- INFORMATION PROVIDED
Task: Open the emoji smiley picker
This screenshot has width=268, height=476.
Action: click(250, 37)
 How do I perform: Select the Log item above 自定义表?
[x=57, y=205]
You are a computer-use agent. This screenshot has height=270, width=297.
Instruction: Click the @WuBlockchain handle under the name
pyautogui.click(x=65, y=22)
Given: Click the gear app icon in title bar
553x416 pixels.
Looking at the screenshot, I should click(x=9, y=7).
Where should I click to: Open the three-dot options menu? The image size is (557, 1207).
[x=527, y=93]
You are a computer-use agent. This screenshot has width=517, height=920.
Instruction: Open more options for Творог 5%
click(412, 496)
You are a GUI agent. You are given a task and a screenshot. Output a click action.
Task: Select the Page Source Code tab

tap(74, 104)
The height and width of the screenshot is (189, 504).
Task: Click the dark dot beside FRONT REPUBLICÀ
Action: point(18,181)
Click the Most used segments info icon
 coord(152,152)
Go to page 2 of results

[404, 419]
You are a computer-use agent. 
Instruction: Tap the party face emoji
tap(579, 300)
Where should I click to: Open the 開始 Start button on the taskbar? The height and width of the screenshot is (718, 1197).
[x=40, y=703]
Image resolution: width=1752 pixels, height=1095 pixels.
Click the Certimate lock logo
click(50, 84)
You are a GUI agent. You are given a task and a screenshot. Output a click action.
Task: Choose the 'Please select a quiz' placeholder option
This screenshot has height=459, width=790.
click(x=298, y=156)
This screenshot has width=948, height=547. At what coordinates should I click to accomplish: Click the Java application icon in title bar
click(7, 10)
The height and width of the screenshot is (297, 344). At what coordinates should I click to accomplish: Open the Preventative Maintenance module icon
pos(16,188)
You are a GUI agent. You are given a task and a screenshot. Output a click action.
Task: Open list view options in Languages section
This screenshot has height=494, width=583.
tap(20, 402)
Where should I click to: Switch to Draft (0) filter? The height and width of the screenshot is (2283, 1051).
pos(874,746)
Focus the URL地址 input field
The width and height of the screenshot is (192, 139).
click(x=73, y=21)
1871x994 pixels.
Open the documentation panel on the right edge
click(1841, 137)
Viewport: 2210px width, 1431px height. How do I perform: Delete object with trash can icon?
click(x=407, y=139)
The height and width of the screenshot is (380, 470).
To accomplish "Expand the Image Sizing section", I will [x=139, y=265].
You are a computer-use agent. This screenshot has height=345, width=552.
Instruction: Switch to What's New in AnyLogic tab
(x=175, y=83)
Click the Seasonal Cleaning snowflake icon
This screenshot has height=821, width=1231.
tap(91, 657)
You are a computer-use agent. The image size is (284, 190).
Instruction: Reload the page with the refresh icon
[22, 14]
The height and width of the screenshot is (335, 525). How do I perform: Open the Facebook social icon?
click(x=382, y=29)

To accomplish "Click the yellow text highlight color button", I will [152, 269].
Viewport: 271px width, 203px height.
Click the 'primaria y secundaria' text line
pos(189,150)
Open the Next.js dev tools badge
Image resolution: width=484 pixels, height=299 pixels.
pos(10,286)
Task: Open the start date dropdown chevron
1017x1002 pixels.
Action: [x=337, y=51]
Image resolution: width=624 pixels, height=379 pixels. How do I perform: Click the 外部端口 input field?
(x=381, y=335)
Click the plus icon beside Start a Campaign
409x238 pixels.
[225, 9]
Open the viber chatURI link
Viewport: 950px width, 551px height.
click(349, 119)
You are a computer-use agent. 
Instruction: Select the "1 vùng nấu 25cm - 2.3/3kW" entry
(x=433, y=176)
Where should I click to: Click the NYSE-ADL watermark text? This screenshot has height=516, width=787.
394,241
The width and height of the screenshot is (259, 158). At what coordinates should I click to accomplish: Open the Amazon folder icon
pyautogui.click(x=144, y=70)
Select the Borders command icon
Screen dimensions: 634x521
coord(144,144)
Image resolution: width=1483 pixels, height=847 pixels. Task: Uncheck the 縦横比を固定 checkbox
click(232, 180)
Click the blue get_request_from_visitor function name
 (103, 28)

- TASK DESCRIPTION
How many lines in the records above contain the string "computer"? Reply with the number alone.

- OUTPUT
6